» **Extracted data**
-- begin --
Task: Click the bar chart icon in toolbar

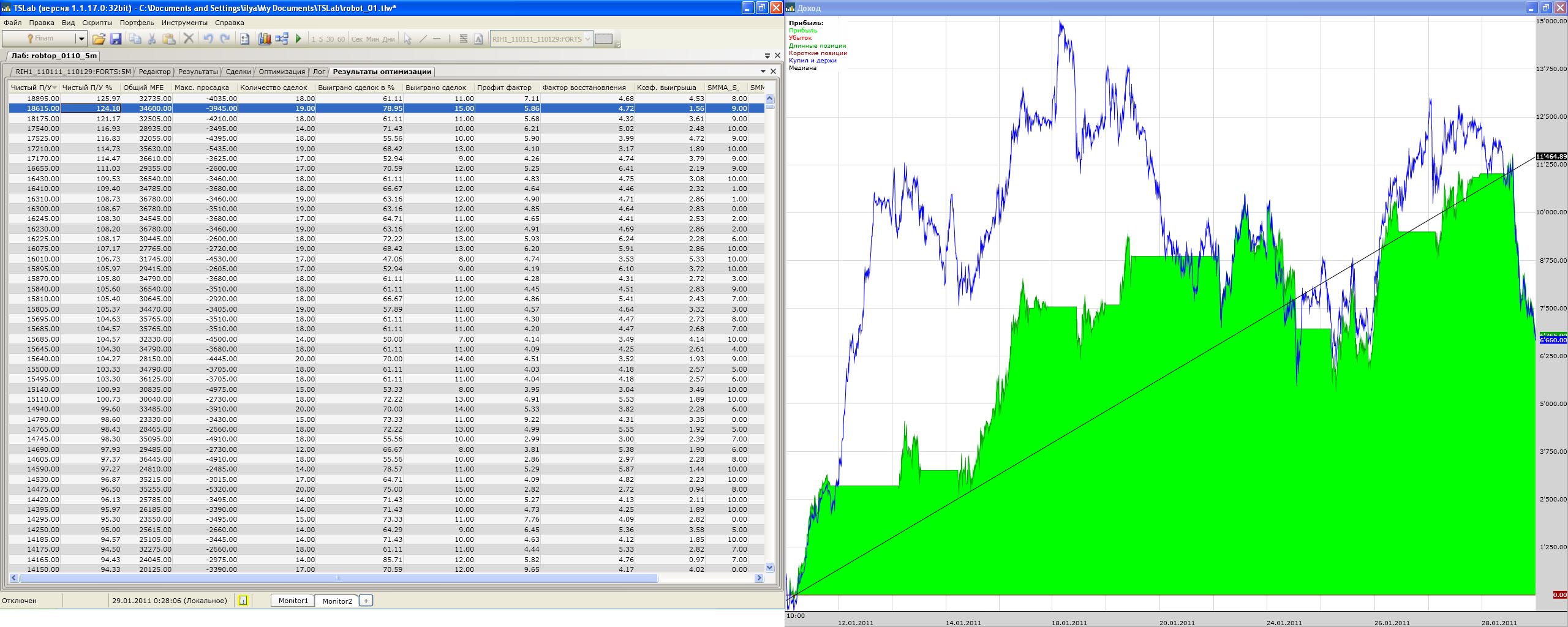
-- end --
-- begin --
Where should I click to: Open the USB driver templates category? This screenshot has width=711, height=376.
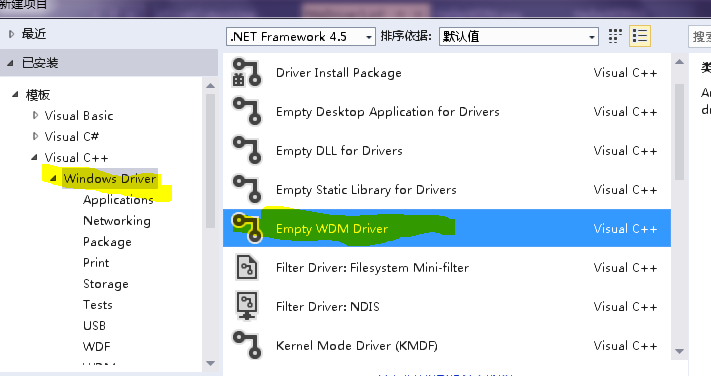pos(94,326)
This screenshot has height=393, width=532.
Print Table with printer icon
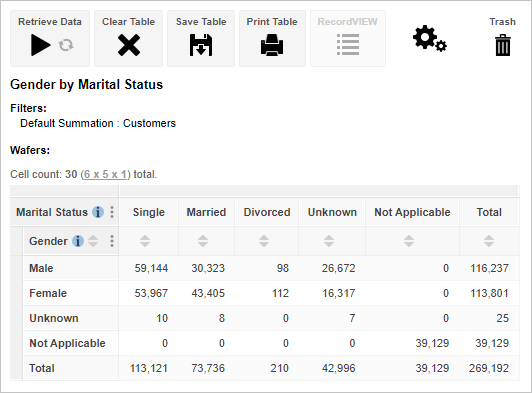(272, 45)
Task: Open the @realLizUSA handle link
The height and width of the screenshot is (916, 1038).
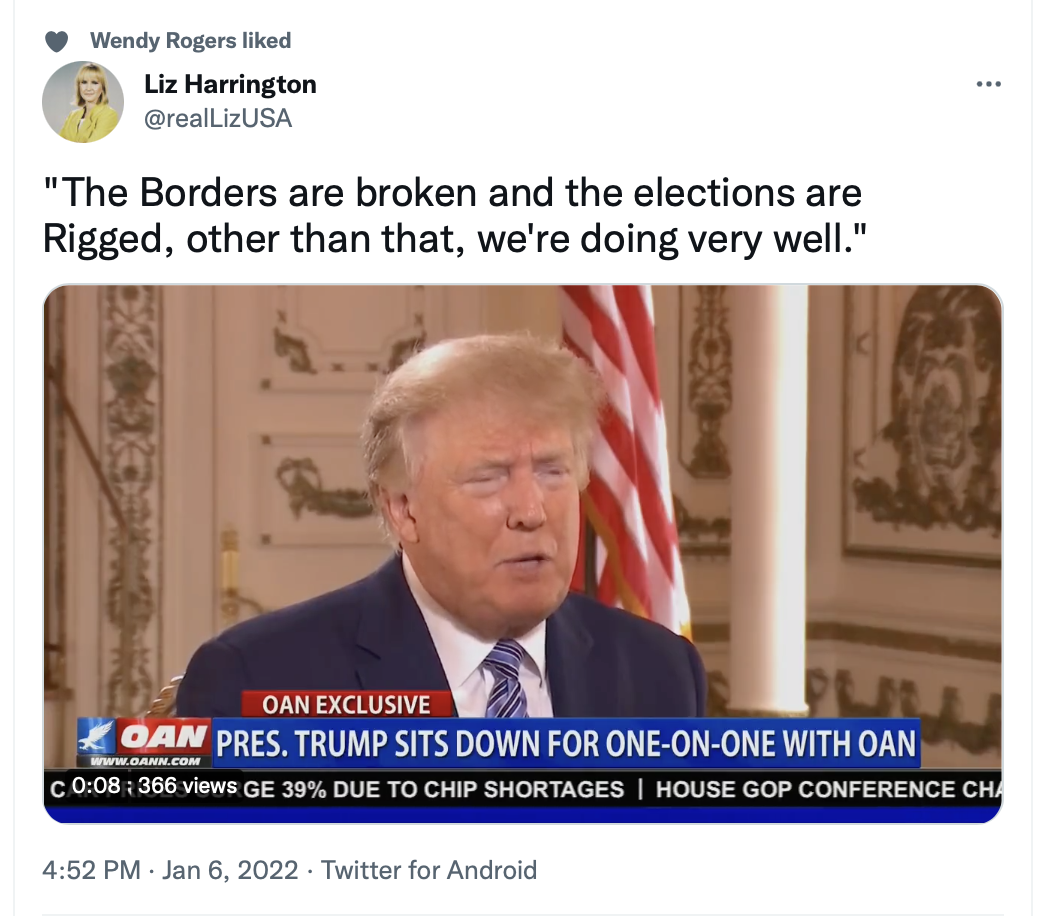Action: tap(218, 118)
-- end --
» **Problem requirements**
Repeat the part of the listing that opens with the line containing "This screenshot has height=393, width=532." and closes with the line containing "Action: tap(218, 118)", both of those lines included. Leave the pictures out of your answer.

» **Finished task**
This screenshot has height=393, width=532.
Print Table with printer icon
(272, 45)
Task: Open the @realLizUSA handle link
The height and width of the screenshot is (916, 1038).
Action: tap(218, 118)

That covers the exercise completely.